→ **Dataset excerpts**
::::::

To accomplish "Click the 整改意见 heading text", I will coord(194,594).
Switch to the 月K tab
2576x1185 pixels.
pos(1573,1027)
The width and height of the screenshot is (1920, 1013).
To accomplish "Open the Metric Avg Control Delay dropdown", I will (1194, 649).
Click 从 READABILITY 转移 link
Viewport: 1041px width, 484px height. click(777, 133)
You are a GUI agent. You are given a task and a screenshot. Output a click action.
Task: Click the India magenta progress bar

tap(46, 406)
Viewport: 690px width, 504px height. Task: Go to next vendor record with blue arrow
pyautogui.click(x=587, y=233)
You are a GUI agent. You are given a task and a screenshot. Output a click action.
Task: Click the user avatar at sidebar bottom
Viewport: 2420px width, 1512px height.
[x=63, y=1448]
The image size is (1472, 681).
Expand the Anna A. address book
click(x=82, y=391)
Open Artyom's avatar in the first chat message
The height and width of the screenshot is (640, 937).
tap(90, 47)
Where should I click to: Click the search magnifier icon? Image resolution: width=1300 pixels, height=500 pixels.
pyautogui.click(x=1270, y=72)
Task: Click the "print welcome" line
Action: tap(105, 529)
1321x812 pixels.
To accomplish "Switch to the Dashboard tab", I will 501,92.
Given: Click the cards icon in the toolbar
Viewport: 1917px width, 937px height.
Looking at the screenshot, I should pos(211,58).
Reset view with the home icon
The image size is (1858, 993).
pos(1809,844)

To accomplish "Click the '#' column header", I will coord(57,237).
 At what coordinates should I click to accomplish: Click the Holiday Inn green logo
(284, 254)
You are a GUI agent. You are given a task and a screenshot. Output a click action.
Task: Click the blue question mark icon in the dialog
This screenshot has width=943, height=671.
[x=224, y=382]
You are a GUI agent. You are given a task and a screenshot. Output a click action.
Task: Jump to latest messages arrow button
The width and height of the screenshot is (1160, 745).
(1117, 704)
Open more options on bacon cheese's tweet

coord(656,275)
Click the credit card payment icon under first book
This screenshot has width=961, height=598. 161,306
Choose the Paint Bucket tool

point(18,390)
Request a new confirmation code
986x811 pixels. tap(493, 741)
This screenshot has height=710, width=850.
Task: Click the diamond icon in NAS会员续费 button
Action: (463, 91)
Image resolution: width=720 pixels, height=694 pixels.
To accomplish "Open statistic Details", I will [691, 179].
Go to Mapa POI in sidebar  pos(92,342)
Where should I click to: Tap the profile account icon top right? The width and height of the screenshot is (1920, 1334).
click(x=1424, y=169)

::::::

→ **What is needed**
What is needed here is an exact reproduction of all the entries.

→ **Your solution**
To accomplish "Click the 整改意见 heading text", I will coord(194,594).
Switch to the 月K tab
2576x1185 pixels.
pos(1573,1027)
The width and height of the screenshot is (1920, 1013).
To accomplish "Open the Metric Avg Control Delay dropdown", I will (1194, 649).
Click 从 READABILITY 转移 link
Viewport: 1041px width, 484px height. click(777, 133)
You are a GUI agent. You are given a task and a screenshot. Output a click action.
Task: Click the India magenta progress bar

tap(46, 406)
Viewport: 690px width, 504px height. Task: Go to next vendor record with blue arrow
pyautogui.click(x=587, y=233)
You are a GUI agent. You are given a task and a screenshot. Output a click action.
Task: Click the user avatar at sidebar bottom
Viewport: 2420px width, 1512px height.
[x=63, y=1448]
The image size is (1472, 681).
Expand the Anna A. address book
click(x=82, y=391)
Open Artyom's avatar in the first chat message
The height and width of the screenshot is (640, 937).
tap(90, 47)
Where should I click to: Click the search magnifier icon? Image resolution: width=1300 pixels, height=500 pixels.
pyautogui.click(x=1270, y=72)
Task: Click the "print welcome" line
Action: tap(105, 529)
1321x812 pixels.
To accomplish "Switch to the Dashboard tab", I will 501,92.
Given: Click the cards icon in the toolbar
Viewport: 1917px width, 937px height.
Looking at the screenshot, I should pos(211,58).
Reset view with the home icon
The image size is (1858, 993).
pos(1809,844)

To accomplish "Click the '#' column header", I will coord(57,237).
 At what coordinates should I click to accomplish: Click the Holiday Inn green logo
(284, 254)
You are a GUI agent. You are given a task and a screenshot. Output a click action.
Task: Click the blue question mark icon in the dialog
This screenshot has width=943, height=671.
[x=224, y=382]
You are a GUI agent. You are given a task and a screenshot. Output a click action.
Task: Jump to latest messages arrow button
The width and height of the screenshot is (1160, 745).
(1117, 704)
Open more options on bacon cheese's tweet

coord(656,275)
Click the credit card payment icon under first book
This screenshot has width=961, height=598. 161,306
Choose the Paint Bucket tool

point(18,390)
Request a new confirmation code
986x811 pixels. tap(493, 741)
This screenshot has height=710, width=850.
Task: Click the diamond icon in NAS会员续费 button
Action: (463, 91)
Image resolution: width=720 pixels, height=694 pixels.
To accomplish "Open statistic Details", I will [691, 179].
Go to Mapa POI in sidebar  pos(92,342)
Where should I click to: Tap the profile account icon top right? The width and height of the screenshot is (1920, 1334).
click(x=1424, y=169)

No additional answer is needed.